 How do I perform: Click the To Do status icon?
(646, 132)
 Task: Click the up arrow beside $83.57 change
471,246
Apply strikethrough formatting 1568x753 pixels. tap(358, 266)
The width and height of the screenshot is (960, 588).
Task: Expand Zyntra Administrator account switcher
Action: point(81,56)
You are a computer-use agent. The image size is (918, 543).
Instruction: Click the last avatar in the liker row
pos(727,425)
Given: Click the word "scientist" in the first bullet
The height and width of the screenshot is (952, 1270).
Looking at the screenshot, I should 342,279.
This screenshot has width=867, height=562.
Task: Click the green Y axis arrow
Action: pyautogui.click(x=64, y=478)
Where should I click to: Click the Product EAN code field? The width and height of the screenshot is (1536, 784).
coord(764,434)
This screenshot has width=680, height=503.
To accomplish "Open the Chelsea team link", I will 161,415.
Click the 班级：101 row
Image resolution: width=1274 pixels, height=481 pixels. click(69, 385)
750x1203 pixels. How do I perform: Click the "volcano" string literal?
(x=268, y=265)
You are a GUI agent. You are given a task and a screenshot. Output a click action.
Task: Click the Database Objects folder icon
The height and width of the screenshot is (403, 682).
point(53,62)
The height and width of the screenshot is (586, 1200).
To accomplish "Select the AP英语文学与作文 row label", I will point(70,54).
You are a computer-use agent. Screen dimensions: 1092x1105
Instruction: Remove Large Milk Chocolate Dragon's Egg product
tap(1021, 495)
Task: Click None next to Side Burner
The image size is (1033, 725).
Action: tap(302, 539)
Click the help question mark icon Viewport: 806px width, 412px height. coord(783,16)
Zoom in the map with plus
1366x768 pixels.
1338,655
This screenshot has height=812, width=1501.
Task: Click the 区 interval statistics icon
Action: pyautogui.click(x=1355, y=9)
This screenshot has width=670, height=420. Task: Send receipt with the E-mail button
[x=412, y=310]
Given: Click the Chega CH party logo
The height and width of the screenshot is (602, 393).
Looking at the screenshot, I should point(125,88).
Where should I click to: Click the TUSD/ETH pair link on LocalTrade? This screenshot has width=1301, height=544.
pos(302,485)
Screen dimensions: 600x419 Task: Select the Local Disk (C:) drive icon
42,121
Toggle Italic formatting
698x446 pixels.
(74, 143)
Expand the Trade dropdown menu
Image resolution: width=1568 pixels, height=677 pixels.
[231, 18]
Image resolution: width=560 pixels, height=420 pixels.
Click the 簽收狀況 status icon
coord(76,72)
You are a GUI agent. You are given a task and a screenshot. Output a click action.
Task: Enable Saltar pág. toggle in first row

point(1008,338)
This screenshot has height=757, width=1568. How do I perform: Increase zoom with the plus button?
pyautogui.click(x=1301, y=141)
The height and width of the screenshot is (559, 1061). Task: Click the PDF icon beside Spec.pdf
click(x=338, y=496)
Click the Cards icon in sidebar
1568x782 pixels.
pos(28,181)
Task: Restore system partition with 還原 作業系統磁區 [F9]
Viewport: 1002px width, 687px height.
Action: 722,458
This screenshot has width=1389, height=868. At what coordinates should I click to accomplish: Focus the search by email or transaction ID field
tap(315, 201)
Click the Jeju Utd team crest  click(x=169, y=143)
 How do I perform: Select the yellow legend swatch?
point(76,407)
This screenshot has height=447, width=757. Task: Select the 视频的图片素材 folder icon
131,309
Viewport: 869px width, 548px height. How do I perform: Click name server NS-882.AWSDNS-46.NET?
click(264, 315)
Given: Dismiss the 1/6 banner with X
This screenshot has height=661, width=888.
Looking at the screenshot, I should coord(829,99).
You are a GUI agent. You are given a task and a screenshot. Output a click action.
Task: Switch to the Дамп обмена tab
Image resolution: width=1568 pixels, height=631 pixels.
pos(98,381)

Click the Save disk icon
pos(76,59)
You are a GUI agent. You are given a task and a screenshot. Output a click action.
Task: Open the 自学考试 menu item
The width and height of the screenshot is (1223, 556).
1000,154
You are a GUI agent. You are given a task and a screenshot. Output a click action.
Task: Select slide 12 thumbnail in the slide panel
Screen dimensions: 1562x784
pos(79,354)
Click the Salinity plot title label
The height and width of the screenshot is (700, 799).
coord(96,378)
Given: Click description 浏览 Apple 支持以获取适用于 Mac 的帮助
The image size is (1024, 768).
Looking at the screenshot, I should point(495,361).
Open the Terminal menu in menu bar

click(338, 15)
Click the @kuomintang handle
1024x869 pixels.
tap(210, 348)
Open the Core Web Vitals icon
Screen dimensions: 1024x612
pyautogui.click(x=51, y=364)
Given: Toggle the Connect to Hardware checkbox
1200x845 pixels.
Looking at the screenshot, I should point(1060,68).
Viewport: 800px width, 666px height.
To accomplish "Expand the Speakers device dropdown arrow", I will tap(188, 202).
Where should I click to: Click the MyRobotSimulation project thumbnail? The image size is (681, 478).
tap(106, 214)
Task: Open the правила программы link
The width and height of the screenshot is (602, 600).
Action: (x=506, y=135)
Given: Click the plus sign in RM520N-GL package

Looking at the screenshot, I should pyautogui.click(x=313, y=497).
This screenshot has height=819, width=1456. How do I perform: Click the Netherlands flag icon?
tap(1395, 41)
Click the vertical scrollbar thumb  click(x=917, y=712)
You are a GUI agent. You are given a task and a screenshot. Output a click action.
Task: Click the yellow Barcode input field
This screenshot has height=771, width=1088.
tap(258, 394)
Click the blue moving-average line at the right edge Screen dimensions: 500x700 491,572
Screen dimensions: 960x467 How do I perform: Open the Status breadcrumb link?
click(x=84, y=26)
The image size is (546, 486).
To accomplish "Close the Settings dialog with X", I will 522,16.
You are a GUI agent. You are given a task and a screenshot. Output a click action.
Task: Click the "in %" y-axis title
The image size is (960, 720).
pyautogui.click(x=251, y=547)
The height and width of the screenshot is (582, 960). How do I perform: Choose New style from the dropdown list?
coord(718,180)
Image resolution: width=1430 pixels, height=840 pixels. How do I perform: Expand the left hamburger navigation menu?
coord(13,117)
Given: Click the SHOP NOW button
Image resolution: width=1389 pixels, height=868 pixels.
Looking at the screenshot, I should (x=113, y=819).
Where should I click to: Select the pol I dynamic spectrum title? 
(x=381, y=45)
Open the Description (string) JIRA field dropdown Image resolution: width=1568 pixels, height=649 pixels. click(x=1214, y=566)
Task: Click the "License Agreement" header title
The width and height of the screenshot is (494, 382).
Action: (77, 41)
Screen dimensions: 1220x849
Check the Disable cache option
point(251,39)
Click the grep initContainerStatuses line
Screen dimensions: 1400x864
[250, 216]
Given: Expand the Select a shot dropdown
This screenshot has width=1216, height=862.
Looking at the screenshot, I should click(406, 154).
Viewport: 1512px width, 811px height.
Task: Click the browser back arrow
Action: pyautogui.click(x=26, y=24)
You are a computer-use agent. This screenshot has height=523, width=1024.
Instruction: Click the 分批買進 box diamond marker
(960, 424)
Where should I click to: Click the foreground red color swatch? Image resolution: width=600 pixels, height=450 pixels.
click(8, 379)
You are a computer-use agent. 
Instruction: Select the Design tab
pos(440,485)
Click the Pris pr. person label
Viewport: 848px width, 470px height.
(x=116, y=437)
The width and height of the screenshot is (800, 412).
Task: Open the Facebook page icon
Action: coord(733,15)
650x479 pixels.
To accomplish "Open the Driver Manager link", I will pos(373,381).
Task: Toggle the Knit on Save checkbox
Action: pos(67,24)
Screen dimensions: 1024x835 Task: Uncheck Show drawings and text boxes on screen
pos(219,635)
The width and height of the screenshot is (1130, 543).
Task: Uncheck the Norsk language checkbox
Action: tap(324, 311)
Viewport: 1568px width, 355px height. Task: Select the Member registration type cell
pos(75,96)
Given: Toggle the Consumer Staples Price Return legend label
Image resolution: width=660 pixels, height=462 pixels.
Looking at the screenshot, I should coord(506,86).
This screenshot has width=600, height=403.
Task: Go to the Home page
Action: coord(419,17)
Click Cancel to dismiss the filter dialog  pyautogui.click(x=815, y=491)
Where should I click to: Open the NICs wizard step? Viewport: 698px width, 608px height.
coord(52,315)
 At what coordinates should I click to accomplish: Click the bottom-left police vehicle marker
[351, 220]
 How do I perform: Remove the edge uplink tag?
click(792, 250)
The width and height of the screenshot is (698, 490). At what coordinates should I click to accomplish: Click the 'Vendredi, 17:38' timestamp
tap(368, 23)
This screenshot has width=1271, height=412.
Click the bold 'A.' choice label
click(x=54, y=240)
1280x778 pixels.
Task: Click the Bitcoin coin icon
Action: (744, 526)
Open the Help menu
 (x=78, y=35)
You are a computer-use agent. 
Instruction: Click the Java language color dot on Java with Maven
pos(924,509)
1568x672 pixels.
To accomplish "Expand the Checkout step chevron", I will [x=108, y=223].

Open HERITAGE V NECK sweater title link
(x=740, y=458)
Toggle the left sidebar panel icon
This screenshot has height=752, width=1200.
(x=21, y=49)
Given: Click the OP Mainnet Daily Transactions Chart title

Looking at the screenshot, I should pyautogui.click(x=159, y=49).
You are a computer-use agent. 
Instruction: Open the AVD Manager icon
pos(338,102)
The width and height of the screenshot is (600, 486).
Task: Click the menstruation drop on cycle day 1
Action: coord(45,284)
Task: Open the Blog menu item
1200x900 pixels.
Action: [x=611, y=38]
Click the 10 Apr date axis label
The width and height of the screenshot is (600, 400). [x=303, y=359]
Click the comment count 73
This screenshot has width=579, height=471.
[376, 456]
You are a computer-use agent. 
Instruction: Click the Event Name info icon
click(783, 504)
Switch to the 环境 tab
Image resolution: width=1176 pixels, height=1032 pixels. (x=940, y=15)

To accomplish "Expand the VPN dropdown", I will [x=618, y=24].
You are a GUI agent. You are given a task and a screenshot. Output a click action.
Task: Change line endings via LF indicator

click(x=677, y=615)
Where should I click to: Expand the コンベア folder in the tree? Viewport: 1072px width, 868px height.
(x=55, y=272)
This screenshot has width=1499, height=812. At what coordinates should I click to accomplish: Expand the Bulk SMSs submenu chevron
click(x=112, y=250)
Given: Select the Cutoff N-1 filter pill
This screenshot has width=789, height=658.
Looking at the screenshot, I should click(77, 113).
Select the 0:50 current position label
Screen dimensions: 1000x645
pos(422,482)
+ + +
Task prompt | Find the line with "Instruction: Open the AVD Manager icon" in the listing above, then write out that line and each remaining line exactly, with no other text.

Response box |
Instruction: Open the AVD Manager icon
pos(338,102)
The width and height of the screenshot is (600, 486).
Task: Click the menstruation drop on cycle day 1
Action: coord(45,284)
Task: Open the Blog menu item
1200x900 pixels.
Action: [x=611, y=38]
Click the 10 Apr date axis label
The width and height of the screenshot is (600, 400). [x=303, y=359]
Click the comment count 73
This screenshot has width=579, height=471.
[376, 456]
You are a computer-use agent. 
Instruction: Click the Event Name info icon
click(783, 504)
Switch to the 环境 tab
Image resolution: width=1176 pixels, height=1032 pixels. (x=940, y=15)

To accomplish "Expand the VPN dropdown", I will [x=618, y=24].
You are a GUI agent. You are given a task and a screenshot. Output a click action.
Task: Change line endings via LF indicator

click(x=677, y=615)
Where should I click to: Expand the コンベア folder in the tree? Viewport: 1072px width, 868px height.
(x=55, y=272)
This screenshot has width=1499, height=812. At what coordinates should I click to accomplish: Expand the Bulk SMSs submenu chevron
click(x=112, y=250)
Given: Select the Cutoff N-1 filter pill
This screenshot has width=789, height=658.
Looking at the screenshot, I should click(77, 113).
Select the 0:50 current position label
Screen dimensions: 1000x645
pos(422,482)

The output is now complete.